For myself, I had been thinking about, reading about, visiting and even giving courses on intentional communities for five years. The experience of Lorillard made it absolutely clear to me that this was indeed what I wanted to try in my own life: That much of what I had long dreamed about was workable and even more rewarding than I had dreamed. And so, ten of us—eight adults(four from Lorillard) from 19 to 45 years old, and two children 2 1/2 and 5—recently began an intentional community 110 miles from New York City. One of our goals is a different way of raising children—being with, teaching, leaving alone, learning from and sharing a life-way exploration—naturally and organically, as we live together and deal with our daily life needs and impulses. We are exploring communal child-rearing (a far richer concept and practice than teaching) in a flexible, experiential way as an integral part of exploring who we are ourselves and how we live. Let me see if I can describe and give some feeling for what we're about.

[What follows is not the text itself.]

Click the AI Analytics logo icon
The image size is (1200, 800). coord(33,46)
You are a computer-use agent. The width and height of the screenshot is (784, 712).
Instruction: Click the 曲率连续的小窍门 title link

We have no especially-labelled persuasion (Marxism, vegetarianism, Walden-II-ism, religion, primitivism or whatever), and no plan to fulfill. Finances are communal as much as people like—in practice, virtually all. Everyone puts in what he earns (or what we earn in our developing communal enterprises) and takes from the pot as he sees fit. We are moving toward a simpier life-way, spending less, doing more for ourselves with what is at hand, making greater use of inner resources and depending less on ourside diversions, eating more healthily (the meals are great!), gardening organically and doing our best to be aware of ecology and do well by our planet.

Increasingly, we are raising the children communally though the primary focus on their parents remains. Similarly, we are given to non-exclusiveness and multiple relationships while still tending to focus on primary pairings.